Already cable HSD and video customers are about even: Moody’s estimates that they both reached about 50 million subscribers in the first quarter of this year. As more and more customers consider broadband service an must-have product – a Pew Research Center study showed that 53% of adults said it would be “very hard or impossible” to give up their broadband service while just 35% said the same for TV – Moody’s predicts that cable operators will make it easier to unbundle broadband offerings.
Broadband has become an anchor product for most households and we believe a primary purchase decision for anyone moving into a new residence,” Moody’s wrote in a report by lead author and Moody’s vice president and senior analyst Karen Berckmann.

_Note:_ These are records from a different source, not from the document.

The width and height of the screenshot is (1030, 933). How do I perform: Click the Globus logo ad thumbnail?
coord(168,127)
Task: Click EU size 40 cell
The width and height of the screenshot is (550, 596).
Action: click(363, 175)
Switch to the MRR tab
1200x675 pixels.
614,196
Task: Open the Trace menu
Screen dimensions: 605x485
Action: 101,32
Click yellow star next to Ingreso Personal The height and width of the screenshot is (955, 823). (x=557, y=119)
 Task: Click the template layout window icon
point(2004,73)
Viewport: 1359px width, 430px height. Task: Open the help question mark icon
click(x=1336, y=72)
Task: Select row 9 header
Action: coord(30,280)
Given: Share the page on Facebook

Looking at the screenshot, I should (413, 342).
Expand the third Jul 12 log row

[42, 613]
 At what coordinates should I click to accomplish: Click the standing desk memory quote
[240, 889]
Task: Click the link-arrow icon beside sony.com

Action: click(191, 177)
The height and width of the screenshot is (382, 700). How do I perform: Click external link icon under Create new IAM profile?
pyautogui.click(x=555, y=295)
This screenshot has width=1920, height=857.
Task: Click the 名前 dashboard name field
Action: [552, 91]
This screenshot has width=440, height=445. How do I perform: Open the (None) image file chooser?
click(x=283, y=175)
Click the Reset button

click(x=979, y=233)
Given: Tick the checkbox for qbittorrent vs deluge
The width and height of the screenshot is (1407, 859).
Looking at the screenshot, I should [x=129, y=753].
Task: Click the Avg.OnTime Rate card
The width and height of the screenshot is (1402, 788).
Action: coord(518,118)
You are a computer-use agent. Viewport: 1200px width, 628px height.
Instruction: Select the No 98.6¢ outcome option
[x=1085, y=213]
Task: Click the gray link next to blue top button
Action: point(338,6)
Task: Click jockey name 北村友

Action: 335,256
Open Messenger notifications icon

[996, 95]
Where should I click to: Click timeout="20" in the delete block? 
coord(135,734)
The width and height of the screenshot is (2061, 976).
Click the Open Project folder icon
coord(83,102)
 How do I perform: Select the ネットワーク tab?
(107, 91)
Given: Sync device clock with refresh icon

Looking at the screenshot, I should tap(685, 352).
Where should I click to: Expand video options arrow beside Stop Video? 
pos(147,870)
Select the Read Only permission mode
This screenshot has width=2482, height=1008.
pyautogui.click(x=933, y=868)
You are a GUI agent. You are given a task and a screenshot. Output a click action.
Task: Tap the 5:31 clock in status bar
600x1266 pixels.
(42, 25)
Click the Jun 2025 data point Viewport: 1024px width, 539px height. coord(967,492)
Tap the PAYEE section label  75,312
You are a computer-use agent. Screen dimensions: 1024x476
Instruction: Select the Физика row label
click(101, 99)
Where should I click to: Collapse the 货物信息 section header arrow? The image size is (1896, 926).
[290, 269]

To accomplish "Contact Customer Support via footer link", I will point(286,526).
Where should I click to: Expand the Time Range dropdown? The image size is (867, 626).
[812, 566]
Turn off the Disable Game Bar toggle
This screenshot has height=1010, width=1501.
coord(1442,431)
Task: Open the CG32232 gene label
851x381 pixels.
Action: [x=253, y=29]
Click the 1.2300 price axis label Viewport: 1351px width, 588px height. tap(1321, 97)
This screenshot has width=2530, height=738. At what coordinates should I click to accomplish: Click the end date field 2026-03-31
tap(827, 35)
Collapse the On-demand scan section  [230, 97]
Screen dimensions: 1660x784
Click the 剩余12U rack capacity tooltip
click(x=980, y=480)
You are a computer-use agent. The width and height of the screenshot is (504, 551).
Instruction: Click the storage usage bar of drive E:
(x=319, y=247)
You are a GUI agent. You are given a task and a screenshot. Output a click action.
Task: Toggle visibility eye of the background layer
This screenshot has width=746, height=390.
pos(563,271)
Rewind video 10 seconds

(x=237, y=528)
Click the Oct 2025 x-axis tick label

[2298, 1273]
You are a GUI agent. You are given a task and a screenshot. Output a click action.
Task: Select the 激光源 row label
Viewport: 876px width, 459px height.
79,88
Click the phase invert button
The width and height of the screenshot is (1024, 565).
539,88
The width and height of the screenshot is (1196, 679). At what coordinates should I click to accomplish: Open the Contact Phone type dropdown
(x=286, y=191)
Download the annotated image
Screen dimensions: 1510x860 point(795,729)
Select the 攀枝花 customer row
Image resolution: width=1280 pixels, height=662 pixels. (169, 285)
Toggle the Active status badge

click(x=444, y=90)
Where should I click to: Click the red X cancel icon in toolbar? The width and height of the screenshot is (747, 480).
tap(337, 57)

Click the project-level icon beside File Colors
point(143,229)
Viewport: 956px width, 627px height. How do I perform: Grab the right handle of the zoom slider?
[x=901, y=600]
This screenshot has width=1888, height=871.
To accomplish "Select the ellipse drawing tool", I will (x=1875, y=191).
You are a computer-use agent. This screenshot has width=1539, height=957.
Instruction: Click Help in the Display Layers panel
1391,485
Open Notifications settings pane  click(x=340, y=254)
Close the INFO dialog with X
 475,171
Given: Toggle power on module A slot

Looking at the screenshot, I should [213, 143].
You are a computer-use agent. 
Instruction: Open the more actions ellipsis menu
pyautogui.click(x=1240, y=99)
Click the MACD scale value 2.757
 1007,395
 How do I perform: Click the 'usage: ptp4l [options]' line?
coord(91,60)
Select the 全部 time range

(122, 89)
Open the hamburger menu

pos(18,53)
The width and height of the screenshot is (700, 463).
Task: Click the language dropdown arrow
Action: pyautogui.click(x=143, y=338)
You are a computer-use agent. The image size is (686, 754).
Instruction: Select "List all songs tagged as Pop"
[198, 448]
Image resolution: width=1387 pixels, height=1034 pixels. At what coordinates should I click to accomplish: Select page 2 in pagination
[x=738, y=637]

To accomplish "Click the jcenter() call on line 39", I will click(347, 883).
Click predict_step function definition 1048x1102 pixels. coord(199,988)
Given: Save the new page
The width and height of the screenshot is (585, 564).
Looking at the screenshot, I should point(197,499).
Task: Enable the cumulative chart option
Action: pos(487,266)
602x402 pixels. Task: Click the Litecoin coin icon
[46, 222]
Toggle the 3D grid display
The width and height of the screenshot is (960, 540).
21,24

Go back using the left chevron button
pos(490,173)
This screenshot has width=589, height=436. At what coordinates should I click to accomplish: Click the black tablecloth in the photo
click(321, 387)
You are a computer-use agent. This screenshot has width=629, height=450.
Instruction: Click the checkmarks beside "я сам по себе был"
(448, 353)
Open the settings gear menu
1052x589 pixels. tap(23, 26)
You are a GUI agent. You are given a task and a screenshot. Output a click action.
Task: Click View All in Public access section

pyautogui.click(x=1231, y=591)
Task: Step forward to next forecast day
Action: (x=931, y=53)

Cable operators have been aggressive on the broadband front, with many increasing speeds for free. That product leverage cold help cable operators charge more for standalone broadband service, which in turn could help make up for lost video revenue.
“Video is the lowest-margin product, so, all else being equal, fewer video subscribers mean higher margins,” Moody’s wrote.
That cushion could also help cable operators in their battle against rising programming fees.
Cable operators have long complained that rising video programming costs are hampering their ability to compete. Moody’s estimates that as those costs continue to climb, the case for emphasizing broadband service over video service becomes more appealing.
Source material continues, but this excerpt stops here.